9.  Ealitas Ex Nihilo just to note: I'm really glad the album didn't end with a slow (downtempo) song, as there is no need or pre-requisite for every Goa album to do that, as many did- some still do. If it works great! I say go with what inspires YOU and I'm happy to see the artist did exactly that. The album ends on a higher note in the form of uplifting, morning-inspired that I don't recall the artist creating to this degree before. I like the more energetic, punchy arrangements and composition. I find the song dynamic and fun. The last chapter is full of radiant energy, dance-friendliness, and sunshine/LIGHT, along with power [the finale] married with warmth and euphoria a la feels, thanks to great usege of key changes that compliment the music with positive vibes. The song is heartfelt without ever sounding cheesy. It's like a reunion on a beach for spirited, loving souls across lifetimes, all taking part in a dance that has transcended (in this sense literally) the test of time. It's a beautiful closing track with three strong acts, and ends the album on a high note.

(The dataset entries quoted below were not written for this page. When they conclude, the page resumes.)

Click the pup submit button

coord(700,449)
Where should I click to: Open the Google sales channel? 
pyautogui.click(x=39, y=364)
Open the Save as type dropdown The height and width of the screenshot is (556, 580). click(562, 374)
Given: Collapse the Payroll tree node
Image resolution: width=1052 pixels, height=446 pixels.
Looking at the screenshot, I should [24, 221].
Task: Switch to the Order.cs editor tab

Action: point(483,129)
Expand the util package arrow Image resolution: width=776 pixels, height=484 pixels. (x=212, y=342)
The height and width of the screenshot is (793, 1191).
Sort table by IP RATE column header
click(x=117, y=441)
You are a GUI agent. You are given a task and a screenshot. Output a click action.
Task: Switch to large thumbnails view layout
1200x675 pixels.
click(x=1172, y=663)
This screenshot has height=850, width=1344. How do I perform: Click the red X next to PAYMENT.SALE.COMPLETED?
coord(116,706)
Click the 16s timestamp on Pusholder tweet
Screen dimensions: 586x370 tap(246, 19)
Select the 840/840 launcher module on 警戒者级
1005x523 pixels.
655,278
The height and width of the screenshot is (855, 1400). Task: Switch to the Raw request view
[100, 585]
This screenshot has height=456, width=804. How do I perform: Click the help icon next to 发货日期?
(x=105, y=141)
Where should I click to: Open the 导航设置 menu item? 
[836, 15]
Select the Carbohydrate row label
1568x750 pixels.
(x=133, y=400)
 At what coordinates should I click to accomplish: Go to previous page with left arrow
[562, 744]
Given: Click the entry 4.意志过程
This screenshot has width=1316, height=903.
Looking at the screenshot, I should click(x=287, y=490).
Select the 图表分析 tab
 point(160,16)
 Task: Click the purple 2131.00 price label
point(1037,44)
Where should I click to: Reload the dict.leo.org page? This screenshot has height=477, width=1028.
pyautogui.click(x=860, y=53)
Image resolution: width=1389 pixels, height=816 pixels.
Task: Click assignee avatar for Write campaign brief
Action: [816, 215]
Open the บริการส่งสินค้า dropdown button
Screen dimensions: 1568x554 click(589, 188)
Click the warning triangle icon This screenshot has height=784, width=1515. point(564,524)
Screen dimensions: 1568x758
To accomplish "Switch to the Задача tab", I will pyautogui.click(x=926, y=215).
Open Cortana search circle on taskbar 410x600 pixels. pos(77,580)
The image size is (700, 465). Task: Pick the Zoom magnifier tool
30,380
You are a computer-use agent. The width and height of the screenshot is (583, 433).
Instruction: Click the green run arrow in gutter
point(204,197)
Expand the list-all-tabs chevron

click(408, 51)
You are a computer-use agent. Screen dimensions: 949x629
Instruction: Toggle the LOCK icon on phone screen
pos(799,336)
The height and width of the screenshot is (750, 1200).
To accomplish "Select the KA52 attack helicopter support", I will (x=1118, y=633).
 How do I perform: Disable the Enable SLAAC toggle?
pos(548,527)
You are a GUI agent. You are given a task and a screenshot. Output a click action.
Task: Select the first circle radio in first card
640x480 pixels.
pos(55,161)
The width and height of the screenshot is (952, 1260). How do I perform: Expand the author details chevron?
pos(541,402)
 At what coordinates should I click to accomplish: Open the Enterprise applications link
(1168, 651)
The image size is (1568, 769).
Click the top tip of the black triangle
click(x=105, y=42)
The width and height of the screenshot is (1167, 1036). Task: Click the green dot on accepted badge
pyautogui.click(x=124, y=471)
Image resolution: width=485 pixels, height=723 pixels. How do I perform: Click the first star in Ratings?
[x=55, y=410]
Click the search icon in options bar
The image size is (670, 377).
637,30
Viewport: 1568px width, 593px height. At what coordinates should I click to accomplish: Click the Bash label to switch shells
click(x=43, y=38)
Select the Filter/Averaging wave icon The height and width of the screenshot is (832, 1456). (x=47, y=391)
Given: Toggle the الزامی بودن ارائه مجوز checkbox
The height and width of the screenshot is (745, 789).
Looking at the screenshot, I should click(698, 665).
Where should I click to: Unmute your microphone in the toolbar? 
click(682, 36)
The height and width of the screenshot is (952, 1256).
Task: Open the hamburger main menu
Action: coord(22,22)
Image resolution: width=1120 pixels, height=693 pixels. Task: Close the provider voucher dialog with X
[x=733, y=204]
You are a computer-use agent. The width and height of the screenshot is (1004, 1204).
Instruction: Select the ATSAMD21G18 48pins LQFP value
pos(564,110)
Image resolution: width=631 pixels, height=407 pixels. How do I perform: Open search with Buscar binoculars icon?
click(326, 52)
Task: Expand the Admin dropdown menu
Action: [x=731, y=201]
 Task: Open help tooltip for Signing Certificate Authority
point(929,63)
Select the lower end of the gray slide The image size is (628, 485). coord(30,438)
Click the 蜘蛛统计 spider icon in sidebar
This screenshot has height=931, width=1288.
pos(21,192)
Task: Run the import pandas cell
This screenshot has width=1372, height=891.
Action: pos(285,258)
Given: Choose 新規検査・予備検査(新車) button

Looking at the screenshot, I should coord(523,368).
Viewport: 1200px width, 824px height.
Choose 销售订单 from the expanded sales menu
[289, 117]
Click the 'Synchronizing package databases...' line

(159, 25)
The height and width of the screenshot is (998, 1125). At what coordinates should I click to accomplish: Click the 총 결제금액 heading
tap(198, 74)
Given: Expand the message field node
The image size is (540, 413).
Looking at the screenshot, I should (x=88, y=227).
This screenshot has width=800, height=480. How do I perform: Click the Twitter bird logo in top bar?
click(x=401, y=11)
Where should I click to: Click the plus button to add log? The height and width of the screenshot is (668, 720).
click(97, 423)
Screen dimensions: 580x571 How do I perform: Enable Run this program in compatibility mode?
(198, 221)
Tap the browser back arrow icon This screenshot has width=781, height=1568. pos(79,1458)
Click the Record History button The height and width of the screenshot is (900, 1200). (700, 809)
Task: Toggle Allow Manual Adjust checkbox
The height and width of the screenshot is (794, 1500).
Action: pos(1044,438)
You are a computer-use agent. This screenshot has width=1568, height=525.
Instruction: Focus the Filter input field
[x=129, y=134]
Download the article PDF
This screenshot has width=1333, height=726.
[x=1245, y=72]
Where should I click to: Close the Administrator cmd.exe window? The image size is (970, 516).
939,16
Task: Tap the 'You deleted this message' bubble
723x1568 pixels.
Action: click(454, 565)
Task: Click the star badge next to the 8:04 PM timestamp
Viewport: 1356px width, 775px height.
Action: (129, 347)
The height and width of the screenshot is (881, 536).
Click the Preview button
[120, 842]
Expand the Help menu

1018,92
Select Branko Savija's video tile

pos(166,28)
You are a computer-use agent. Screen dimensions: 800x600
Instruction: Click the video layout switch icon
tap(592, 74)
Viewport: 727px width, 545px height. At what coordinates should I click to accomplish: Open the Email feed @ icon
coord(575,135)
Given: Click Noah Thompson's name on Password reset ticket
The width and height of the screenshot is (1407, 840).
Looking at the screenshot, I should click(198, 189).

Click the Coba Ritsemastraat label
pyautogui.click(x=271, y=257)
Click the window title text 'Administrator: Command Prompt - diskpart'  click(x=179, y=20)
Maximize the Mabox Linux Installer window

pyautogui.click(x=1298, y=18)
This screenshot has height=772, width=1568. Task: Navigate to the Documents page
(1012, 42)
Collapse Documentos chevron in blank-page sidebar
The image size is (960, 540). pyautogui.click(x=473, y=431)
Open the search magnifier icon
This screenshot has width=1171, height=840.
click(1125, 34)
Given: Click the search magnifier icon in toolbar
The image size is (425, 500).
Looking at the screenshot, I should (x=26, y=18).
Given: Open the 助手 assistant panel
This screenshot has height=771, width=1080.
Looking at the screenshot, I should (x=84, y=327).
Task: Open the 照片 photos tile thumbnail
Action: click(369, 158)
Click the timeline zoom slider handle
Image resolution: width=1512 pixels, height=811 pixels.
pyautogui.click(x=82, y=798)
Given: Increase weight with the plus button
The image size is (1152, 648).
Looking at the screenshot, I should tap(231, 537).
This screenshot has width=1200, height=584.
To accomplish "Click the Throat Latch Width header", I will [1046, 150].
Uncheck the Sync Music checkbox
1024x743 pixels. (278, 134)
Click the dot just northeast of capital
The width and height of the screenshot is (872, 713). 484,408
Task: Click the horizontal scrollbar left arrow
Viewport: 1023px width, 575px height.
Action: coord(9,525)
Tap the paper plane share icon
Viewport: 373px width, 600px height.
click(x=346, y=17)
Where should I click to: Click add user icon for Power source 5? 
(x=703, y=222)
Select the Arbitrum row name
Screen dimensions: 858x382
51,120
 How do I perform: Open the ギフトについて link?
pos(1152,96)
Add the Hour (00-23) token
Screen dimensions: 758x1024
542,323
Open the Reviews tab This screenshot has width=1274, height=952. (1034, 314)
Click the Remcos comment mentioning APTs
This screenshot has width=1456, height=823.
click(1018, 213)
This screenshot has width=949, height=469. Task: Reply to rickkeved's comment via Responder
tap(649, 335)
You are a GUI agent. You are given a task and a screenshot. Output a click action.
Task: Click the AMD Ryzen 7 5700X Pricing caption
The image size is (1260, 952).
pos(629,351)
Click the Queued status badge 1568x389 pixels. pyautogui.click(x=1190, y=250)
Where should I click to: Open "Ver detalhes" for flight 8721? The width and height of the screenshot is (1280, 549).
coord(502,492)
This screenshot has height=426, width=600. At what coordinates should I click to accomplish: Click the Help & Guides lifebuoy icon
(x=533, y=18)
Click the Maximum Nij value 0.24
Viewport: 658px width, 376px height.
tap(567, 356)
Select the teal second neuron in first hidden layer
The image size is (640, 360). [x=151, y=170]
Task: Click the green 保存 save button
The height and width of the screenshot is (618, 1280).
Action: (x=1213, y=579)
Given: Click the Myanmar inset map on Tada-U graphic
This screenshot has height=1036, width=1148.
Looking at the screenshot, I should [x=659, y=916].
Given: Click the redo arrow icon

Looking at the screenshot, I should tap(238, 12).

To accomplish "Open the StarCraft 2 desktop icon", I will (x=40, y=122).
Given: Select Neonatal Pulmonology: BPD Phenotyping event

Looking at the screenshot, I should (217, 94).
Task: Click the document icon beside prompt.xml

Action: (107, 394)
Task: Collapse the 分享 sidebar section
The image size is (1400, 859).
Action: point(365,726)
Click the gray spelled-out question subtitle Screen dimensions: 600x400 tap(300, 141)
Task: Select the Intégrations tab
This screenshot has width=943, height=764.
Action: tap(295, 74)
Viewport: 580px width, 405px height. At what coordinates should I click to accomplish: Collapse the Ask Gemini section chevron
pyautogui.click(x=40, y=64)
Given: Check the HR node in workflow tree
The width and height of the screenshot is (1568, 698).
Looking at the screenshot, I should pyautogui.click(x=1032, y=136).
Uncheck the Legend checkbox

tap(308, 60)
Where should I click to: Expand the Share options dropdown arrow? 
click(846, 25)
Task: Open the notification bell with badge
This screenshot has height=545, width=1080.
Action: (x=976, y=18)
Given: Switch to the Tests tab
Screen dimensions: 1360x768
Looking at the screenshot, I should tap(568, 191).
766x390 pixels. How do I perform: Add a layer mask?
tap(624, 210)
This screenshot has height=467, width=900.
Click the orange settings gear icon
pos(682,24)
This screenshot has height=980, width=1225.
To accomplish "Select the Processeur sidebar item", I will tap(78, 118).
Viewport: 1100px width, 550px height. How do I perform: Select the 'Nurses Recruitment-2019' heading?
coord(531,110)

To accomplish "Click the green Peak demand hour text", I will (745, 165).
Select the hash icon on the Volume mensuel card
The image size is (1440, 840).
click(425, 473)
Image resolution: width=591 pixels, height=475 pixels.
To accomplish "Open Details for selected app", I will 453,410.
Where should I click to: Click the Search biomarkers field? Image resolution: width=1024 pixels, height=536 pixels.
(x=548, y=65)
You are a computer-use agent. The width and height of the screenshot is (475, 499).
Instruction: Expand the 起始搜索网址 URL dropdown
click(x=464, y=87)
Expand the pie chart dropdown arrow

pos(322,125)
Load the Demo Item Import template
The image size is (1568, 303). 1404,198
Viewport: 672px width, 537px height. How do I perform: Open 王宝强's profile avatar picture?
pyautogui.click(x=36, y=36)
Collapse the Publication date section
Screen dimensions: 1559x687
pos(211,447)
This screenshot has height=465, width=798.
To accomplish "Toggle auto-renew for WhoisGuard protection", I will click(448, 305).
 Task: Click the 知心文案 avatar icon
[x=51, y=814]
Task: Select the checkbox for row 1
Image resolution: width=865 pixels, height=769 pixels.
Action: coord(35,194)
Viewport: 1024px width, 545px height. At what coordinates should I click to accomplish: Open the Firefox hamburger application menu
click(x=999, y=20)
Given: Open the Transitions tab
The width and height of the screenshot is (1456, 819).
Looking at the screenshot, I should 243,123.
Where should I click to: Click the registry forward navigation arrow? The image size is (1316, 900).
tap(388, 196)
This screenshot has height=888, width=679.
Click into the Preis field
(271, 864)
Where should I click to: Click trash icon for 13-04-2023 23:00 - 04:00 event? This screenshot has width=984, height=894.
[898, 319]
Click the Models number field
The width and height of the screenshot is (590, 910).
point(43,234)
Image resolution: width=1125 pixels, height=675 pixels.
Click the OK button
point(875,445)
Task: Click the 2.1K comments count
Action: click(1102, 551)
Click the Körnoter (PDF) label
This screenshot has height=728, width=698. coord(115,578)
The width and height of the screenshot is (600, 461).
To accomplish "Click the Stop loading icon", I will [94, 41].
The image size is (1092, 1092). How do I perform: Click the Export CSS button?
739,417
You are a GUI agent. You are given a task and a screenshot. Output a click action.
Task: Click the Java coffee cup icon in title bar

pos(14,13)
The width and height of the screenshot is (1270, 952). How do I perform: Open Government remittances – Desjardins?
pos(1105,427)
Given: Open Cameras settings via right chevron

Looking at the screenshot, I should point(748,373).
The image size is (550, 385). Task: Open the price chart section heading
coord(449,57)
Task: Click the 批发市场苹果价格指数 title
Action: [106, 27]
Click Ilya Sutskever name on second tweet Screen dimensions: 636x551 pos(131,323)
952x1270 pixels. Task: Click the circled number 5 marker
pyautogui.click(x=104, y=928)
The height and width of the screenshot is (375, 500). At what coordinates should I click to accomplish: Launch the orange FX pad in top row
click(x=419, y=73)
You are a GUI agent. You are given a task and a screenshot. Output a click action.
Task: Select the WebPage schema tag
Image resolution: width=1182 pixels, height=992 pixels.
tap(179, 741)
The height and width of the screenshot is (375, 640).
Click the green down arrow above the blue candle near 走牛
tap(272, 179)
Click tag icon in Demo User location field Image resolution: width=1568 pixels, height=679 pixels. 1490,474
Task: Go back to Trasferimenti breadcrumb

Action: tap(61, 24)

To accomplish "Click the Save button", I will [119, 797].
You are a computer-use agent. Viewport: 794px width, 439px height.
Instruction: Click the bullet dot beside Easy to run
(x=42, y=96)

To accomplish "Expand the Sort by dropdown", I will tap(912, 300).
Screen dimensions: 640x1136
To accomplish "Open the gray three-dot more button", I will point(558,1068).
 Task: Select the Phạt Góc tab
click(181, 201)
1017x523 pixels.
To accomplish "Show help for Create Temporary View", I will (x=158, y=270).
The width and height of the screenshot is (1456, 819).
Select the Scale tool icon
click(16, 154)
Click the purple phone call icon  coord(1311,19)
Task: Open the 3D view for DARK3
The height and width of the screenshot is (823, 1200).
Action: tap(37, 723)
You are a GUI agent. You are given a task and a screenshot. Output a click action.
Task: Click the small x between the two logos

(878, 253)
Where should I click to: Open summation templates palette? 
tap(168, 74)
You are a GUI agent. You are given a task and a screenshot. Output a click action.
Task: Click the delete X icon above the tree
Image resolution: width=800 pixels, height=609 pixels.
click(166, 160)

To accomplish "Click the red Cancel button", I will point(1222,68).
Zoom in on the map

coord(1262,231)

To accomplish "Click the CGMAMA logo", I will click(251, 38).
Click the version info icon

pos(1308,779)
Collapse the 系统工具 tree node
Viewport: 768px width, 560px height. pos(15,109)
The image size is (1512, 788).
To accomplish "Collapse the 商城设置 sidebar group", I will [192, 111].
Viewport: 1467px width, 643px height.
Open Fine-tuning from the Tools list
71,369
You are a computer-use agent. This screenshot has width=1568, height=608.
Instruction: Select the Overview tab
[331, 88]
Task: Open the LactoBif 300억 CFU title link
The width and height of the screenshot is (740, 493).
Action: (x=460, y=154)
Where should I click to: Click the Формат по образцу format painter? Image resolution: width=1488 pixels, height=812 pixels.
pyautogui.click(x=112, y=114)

Examines is a strong, mature, imaginative, and engaging sequel to Corolle. is it better? Time will tell. Both feel special for their times to me. I honestly felt guilty for not reviewing this sooner. The only song I care less for is Ziggurat. The album is too good for it IMO, but it's not bad. The album features less oriental melodies than Corolle. It's more contemporary, elaborately layered, with undefined worldly, Middle Eastern influences, e.g., Indian, Egyptian, Arabic, Turkish, etc. I'd surmise a touch of cosmic/intergalactic too and spiritual goes without saying. The intrigue, excitement, and rewards never end until the credits roll, and that's a beautiful thing thanks to memorable sound/melody work and nearly 80 minutes of it. I was intrigued by the dualistic (light vs. dark) subtextual and contextual tones throughout, though the music's never bogged down with lower vibrations. There's much I found inspirational and more expansive relative to mystical, adventurous, sleekly edgy, infectiously intricate, and higher vibrational. Additionally, I appreciated what I felt was inspiration (at times) for overcoming duality relative to the practice of non-duality towards the end of Didge Voices and the closing track. In addition, Etamines is a highly danceable and fun album, and yet there's an undefined, attractive amount of space for listeners to explore. The album is rich with storytelling, mythos and lore, context and subtext, narrative beats, feels, world building, and a healthy amount of super songs. Matthieu Chamoux is somewhat of an enigma, returning 17 years later with a sequel to Corolle this strong, ambitious, meticulous, and articulate. He's clearly a conscious aware artist. This is easily one of my top favourite albums of the 21st Century. Highly recommended for those who love intriguing, dynamic, and ultra melodic Goa Trance!